Action item
Set down each entry exactly as given; pictures should not appear in the copy.
** Opening Working data block **
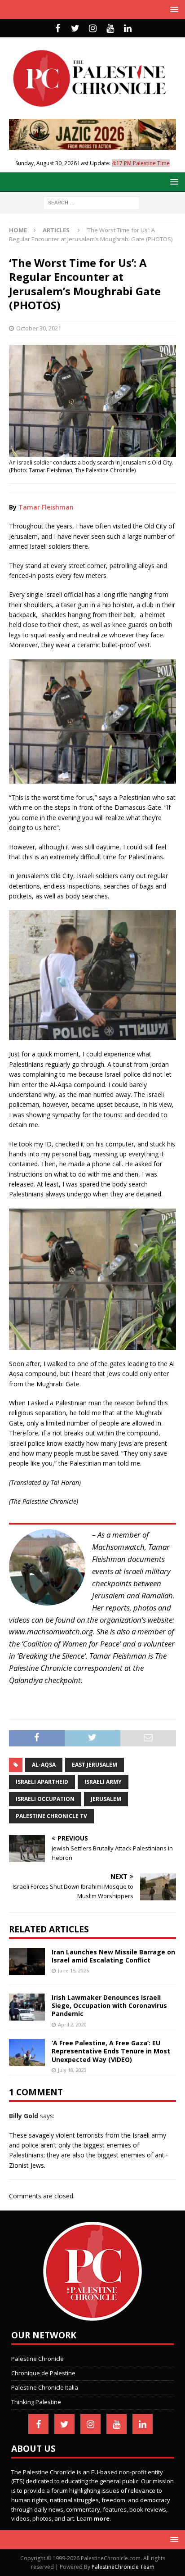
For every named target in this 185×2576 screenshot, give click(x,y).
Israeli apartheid (42, 1782)
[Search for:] (91, 202)
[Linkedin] (128, 28)
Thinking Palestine (36, 2402)
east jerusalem (94, 1764)
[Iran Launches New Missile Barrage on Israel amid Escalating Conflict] (27, 1961)
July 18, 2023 (72, 2069)
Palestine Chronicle (37, 2359)
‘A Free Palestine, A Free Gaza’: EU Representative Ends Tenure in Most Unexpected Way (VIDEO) (111, 2051)
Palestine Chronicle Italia (44, 2387)
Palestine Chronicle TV (51, 1816)
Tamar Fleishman (46, 507)
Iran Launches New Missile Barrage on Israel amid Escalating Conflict (113, 1956)
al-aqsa (44, 1764)
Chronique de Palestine (43, 2373)
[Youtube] (110, 28)
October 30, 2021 (38, 328)
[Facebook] (58, 28)
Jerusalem (106, 1799)
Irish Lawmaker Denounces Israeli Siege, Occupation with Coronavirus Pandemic (109, 2005)
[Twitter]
** Closing Working data block **
Exercise output
For every named target in this 185×2576 screenshot, give click(x,y).
Israeli apartheid (42, 1782)
[Search for:] (91, 202)
[Linkedin] (128, 28)
Thinking Palestine (36, 2402)
east jerusalem (94, 1764)
[Iran Launches New Missile Barrage on Israel amid Escalating Conflict] (27, 1961)
July 18, 2023 (72, 2069)
Palestine Chronicle (37, 2359)
‘A Free Palestine, A Free Gaza’: EU Representative Ends Tenure in Most Unexpected Way (VIDEO) (111, 2051)
Palestine Chronicle Italia (44, 2387)
Palestine Chronicle TV (51, 1816)
Tamar Fleishman (46, 507)
Iran Launches New Missile Barrage on Israel amid Escalating Conflict (113, 1956)
al-aqsa (44, 1764)
Chronique de Palestine (43, 2373)
[Youtube] (110, 28)
October 30, 2021 (38, 328)
[Facebook] (58, 28)
Jerusalem (106, 1799)
Irish Lawmaker Denounces Israeli Siege, Occupation with Coronavirus Pandemic (109, 2005)
[Twitter]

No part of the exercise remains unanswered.